任务说明:
把从包含“Given: Stop page loading with the X button”的那一行起、到包含“coord(38,320)”的那一行为止（首尾两行都算在内）的全部记录整理成两列 CSV，列名为“文本”和“答案”，每条记录占一行。每个字段都用引号括起，字段内的换行一律改成空格。

所给材料:
________
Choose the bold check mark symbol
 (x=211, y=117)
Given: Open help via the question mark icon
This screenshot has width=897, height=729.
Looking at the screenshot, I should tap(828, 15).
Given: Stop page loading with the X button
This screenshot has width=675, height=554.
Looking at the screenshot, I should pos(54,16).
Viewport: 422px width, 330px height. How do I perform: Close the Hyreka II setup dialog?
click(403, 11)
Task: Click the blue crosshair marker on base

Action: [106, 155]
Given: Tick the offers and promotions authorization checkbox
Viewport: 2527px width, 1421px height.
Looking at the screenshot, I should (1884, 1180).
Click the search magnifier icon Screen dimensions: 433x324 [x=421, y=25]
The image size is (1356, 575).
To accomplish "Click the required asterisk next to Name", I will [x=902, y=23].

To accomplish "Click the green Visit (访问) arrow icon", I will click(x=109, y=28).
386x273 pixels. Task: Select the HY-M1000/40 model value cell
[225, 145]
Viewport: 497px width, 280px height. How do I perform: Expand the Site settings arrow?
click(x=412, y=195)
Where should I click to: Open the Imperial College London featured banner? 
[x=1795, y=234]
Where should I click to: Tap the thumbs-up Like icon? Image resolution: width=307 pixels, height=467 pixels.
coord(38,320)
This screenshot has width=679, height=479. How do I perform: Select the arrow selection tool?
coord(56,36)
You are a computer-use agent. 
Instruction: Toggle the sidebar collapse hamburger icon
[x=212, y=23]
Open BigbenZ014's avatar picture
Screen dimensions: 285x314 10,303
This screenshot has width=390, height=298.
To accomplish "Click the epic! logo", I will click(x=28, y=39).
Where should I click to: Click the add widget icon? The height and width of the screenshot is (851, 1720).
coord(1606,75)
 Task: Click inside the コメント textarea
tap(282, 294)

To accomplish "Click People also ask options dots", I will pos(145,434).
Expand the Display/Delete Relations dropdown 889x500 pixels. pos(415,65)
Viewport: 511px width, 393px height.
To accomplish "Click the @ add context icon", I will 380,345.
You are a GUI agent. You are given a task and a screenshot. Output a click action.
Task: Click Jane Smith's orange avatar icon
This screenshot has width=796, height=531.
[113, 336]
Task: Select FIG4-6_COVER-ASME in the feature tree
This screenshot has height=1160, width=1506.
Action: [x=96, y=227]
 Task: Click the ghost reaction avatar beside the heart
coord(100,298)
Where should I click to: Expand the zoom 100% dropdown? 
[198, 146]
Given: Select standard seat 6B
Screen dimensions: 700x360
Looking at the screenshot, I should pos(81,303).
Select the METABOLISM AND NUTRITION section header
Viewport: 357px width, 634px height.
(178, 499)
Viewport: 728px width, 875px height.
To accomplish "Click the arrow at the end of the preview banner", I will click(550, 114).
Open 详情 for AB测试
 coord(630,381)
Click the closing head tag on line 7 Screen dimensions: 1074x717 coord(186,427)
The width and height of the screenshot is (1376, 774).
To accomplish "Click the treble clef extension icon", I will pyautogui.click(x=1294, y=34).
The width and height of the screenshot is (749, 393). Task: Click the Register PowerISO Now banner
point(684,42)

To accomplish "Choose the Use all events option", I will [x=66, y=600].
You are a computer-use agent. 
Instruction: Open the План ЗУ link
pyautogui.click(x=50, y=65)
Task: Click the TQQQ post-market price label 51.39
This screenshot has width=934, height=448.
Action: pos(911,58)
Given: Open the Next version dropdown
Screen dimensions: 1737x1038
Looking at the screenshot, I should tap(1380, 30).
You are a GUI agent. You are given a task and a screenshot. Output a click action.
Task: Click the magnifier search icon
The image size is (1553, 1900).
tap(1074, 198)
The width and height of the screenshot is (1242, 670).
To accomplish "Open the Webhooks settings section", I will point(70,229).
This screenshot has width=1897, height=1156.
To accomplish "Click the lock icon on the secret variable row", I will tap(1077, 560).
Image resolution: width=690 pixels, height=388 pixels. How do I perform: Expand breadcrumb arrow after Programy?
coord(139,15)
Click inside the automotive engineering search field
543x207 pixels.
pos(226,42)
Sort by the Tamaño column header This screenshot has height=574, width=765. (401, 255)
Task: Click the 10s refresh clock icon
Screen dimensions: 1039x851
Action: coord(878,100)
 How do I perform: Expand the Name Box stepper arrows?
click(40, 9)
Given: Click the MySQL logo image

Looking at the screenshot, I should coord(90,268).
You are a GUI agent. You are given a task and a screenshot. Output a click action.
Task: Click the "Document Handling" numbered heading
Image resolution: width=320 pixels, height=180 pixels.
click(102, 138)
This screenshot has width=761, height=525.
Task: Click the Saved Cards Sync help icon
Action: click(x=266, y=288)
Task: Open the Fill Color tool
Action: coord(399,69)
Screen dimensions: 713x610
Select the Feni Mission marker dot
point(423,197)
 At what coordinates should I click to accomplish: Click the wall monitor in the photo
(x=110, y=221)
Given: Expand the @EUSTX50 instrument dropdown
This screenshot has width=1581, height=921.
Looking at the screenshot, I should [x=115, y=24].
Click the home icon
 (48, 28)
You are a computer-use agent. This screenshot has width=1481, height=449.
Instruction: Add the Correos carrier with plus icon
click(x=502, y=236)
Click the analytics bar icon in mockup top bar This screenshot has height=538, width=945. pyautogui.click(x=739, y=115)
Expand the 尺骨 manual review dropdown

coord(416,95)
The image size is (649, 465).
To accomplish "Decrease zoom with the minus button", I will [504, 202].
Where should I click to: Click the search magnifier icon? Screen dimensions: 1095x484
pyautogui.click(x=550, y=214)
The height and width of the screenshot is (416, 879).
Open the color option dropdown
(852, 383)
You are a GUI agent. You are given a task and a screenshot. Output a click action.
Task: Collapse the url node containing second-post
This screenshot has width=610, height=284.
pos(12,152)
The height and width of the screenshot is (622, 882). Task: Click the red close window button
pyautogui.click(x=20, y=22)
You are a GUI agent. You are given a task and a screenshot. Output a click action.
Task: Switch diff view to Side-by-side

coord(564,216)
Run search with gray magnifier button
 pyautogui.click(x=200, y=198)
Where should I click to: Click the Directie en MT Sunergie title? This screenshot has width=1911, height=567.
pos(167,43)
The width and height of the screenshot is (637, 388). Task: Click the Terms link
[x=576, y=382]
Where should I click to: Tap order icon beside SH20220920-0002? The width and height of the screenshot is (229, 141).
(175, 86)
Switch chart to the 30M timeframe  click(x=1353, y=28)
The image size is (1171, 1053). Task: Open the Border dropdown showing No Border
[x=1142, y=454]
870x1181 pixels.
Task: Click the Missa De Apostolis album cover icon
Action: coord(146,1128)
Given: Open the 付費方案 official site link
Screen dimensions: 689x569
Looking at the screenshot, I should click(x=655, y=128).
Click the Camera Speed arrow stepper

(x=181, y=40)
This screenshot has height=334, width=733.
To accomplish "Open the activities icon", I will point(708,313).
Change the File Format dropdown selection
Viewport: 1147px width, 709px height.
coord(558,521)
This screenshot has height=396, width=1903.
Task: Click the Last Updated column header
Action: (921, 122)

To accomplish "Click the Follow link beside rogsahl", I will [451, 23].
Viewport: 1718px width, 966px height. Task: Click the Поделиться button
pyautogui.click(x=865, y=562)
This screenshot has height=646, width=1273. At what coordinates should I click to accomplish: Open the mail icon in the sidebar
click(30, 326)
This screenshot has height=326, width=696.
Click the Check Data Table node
________
输出结果:
文本,答案
"Given: Stop page loading with the X button This screenshot has width=675, height=554.","Looking at the screenshot, I should pos(54,16)."
"Viewport: 422px width, 330px height. How do I perform: Close the Hyreka II setup dialog?","click(403, 11)"
"Task: Click the blue crosshair marker on base","Action: [106, 155]"
"Given: Tick the offers and promotions authorization checkbox Viewport: 2527px width, 1421px height.","Looking at the screenshot, I should (1884, 1180)."
"Click the search magnifier icon Screen dimensions: 433x324","[x=421, y=25]"
"The image size is (1356, 575). To accomplish ""Click the required asterisk next to Name"",","I will [x=902, y=23]."
"To accomplish ""Click the green Visit (访问) arrow icon"",","I will click(x=109, y=28)."
"386x273 pixels. Task: Select the HY-M1000/40 model value cell","[225, 145]"
"Viewport: 497px width, 280px height. How do I perform: Expand the Site settings arrow?","click(x=412, y=195)"
"Where should I click to: Open the Imperial College London featured banner?","[x=1795, y=234]"
"Where should I click to: Tap the thumbs-up Like icon? Image resolution: width=307 pixels, height=467 pixels.","coord(38,320)"